Cómo mantener seguros los calentadores infrarrojos en el baño
Colocar lámparas infrarrojas en el baño puede ser un riesgo si no se tiene cuidado. Hay vapor por todas partes y el agua salpica casi todas las superficies. Una carcasa estándar no es suficiente para protegerlas. Si quiere asegurarse de que todo esté bien aislado, debe prestar atención a los puntos donde las terminales de la lámpara se conectan con la fuente de alimentación. Allí es donde suelen ocurrir los problemas.
Manejo del aire húmedo
El problema es que la humedad hace que el aire sea mucho más conductor. Eso puede causar arcos eléctricos. Para evitarlo, utilizamos calentadores en los que hay más espacio entre las partes eléctricas. También sellamos esas conexiones con silicona o resinas epoxi resistentes al calor. Esto funciona como una especie de escudo impermeable que impide que el vapor de agua pase entre el cable energético y la carcasa. Si deja las terminales sin sellar, la humedad acabará dañando los cables. Es solo cuestión de tiempo.

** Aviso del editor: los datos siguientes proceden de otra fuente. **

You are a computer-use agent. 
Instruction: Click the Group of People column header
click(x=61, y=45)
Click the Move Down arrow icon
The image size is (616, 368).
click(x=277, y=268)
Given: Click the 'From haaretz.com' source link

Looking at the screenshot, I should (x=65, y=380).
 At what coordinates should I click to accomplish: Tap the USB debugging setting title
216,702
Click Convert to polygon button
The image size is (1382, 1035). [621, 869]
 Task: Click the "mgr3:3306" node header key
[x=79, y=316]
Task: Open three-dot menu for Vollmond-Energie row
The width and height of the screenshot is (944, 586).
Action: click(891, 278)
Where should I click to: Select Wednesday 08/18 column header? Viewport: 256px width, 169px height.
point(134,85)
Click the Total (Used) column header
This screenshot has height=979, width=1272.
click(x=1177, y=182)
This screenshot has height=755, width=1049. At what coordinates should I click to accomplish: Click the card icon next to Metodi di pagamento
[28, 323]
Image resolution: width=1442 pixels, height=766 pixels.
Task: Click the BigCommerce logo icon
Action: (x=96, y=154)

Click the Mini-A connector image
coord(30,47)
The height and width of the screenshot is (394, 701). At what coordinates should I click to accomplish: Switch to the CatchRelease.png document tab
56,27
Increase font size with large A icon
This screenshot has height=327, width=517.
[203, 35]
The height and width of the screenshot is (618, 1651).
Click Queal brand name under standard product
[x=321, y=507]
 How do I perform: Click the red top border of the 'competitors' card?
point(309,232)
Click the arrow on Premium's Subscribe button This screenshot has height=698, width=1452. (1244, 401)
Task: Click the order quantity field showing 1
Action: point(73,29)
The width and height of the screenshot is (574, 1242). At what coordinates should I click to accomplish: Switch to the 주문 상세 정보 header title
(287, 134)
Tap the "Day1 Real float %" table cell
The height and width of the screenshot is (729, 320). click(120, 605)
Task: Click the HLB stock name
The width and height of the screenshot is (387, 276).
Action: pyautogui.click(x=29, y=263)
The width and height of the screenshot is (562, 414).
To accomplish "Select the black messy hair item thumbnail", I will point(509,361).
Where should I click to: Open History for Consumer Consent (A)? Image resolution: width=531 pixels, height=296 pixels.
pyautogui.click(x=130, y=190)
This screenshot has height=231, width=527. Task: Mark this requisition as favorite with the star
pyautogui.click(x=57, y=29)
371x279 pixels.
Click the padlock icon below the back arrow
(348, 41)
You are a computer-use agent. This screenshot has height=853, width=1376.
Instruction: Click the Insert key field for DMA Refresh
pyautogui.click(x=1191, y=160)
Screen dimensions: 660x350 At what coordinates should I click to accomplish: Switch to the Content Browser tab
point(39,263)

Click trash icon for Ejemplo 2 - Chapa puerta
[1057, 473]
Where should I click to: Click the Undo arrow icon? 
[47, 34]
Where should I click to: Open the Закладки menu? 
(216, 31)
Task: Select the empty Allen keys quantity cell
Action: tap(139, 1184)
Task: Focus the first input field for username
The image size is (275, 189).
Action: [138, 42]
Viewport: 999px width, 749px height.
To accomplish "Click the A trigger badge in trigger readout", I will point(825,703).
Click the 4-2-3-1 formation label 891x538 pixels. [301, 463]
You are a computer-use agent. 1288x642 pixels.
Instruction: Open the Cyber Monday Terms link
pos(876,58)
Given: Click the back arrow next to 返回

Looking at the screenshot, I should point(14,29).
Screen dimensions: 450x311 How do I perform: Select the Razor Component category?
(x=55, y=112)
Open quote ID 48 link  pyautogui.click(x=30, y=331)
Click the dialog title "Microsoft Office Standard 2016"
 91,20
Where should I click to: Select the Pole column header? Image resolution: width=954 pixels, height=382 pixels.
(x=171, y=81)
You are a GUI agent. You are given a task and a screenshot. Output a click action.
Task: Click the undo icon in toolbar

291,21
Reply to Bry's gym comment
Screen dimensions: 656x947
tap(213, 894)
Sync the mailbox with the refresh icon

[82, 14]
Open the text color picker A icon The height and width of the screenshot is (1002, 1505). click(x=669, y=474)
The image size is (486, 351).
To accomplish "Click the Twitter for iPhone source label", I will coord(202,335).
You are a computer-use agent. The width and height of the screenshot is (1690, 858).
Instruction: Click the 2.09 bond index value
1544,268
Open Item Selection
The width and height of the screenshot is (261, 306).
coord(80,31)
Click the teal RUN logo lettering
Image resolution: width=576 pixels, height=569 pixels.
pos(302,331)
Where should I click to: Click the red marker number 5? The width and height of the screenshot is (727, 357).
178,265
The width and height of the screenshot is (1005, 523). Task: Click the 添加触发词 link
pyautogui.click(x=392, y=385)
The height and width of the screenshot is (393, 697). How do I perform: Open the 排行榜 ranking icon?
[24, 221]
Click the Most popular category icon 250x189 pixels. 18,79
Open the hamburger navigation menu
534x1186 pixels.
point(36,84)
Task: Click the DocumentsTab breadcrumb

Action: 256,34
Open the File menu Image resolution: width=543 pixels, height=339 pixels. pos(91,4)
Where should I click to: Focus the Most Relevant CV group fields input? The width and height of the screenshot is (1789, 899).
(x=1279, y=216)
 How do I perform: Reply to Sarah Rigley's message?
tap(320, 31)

El equipo adecuado para el trabajo
Utilizamos tubos de vidrio de cuarzo, pero el verdadero secreto está en las tapas laterales. Utilizamos sellos de fluoropolímero, ya que pueden soportar los cambios de temperatura sin agrietarse. En cuanto a la carcasa, lo ideal es que tenga una clasificación IPX4 o IPX5 como mínimo. Eso significa que la unidad puede resistir salpicaduras de agua sin que los cables internos se mojen. Y, por favor, utilice un interruptor GFCI. No hay excepciones. Es la única forma de dormir tranquilo sabiendo que el sistema está a salvo.
El problema del calor
Sin embargo, hay un inconveniente: cuando se usan carcasas gruesas o sellados reforzados para evitar que entre agua, también se genera calor excesivo. Si la base de la lámpara se calienta demasiado, los cables pueden dañarse. Hay que encontrar un equilibrio. La carcasa debe permitir el paso del aire, pero al mismo tiempo debe ser lo suficientemente hermética como para bloquear el agua. Se trata de encontrar ese equilibrio.